▸ **Exercise directions**
For the page text on nine-day pickles below, decide whether each statement agrees with it, and answer yes or no with the deciding words quoted. (a) The writer uses chemicals to speed the wine's fermentation. (b) The boiling of the brine is repeated after three more days and then after another three. (c) The alum water keeps the pickles crisp.

Saturday, August 21, 2010

it's all about the pickles




I think in every stage of a person's life, there are lessons that you must learn. I am becoming aware that for me my stage lesson is patience. Patience in the rythmn of life is paramount as I sit with my mother through her end stage of life. It is a hard but fruitful lesson.

Now, I don't really think of myself as patient but I am more than willing to nurture a carboy of wine through its natural fermentation stage, not using chemicals to hurry things along. I love the nine-day pickle currently slowly ripening in crocks along my kitchen counter....there is nothing, and I mean nothing, commercially available that rivels these succulent pieces of cucumber, silverskin onion, and cauliflower.

The pickle begins like most. Wash and cut cukes, peel silverskins till you can't look another in the eye,and add just enough chunks of cauliflower to make a happy little family. Pile as many of them in a crock as you can (leaving room for weight to sit atop and the lid).

Boil up a pickle brine of water and salt (at a 2:1 ratio of water to salt) and pour over the unsuspecting raw veg and let the magic begin. Now this isn't overnight magic. This magic waits three days, then strain out the veg into a big bowl and pour the brine into a large pot. Bring it to the boil to kill off any wayward bacteria (straining any foam off the top). Once the crock is free of brine, put the wanna-be pickles back in, then after your brine has come to a full rollickingt boil, pour it overtop. Drape a cotton cloth over the top to let the steam out and the mixture to cool. Repeat this in three more days, then another three. On the tenth day drain the pickles into the sink, put them into a huge bowl and pour 1 gallon of water with 1 tbsp alum over the pickles. Let this sit for an hour then drain again. The alum water helps the pickles retain their crispness.

▸ **Collected data**
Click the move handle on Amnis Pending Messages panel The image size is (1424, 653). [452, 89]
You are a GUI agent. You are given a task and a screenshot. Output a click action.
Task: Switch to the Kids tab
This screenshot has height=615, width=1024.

▸ **Exercise result**
(a) No: "not using chemicals to hurry things along"
(b) Yes: "Repeat this in three more days, then another three."
(c) Yes: "The alum water helps the pickles retain their crispness."